Eine Schülerin mit Behinderung sitzt in ihrem Rollstuhl im Klassenraum einer Integrierten Gesamtschule in Hannover.
©
Foto: dpa, Holger Hollemann
Die Inklusion an den Schulen Schleswig-Holsteins soll ermöglichen, dass Schülerinnen und Schüler mit und ohne Behinderungen gleichberechtigt an Regelschulen unterrichtet werden. Die Landesregierung sieht sich auf einem guten Weg, die Opposition spricht von einem gescheiterten Vorhaben. Ein von Bildungsministerin Karin Prien (CDU) vorgestellter Bericht zum Thema soll im Bildungsausschuss weiter diskutiert werden.

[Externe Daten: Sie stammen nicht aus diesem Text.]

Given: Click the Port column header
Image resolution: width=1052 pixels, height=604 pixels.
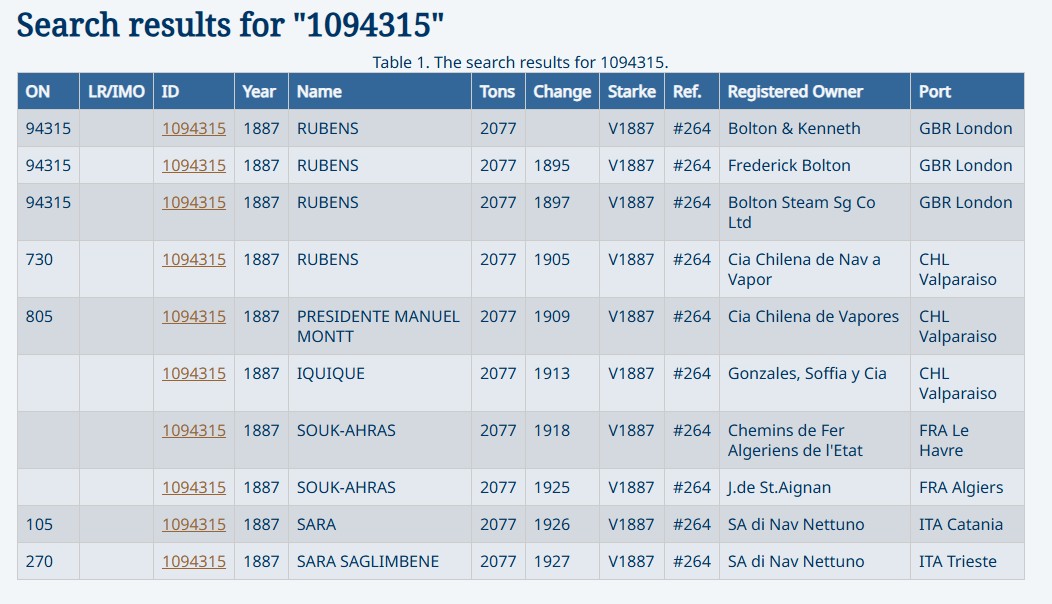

Vor rund 25 Jahren stellte Schleswig-Holstein mit einem neuen Schulgesetz die Weichen für einen gemeinsamen Unterricht von Schülerinnen und Schülern mit und ohne Behinderung an regulären Einrichtungen. Damals war noch von Integration die Rede, später von Inklusion. Zwischenzeitlich war das Land bundesweit Vorbild und auch heute ist die Inklusionsquote eine der höchsten der Republik. Der Vorwurf der Opposition: Es herrscht mehr Quantität denn Qualität.
Prien: Förderzentren weiterhin wichtig
Ministerin Prien sieht die Politik der Koalition, dagegen durch den aktuellen Inklusionsbericht, bestätigt. Zwar sei es richtig, dass die Exklusionsquote, also die Zahl der Schülerinnen und Schüler, die wieder in Förderzentren unterrichtet werden, seit 2017 gestiegen sei. Doch das liege auch daran, dass sich Eltern, vor allem bei geistigen Behinderungen ihrer Kinder, eher für Förderzentren entschieden. Für die Ministerin stellt das kein Problem dar: „So viel gemeinsame Beschulung wie möglich, soviel individuelle Unterstützung wie nötig“ lautet ihre Prämisse. Förderzentren seien deswegen weiterhin wichtig. Prien wies auf einen am Ende der Debatte angenommen Koalitionsantrag hin, in dem ein Neun-Punkte-Plan vorgestellt wird, mit dem die Inklusion an den Schulen weiter gestärkt werden soll.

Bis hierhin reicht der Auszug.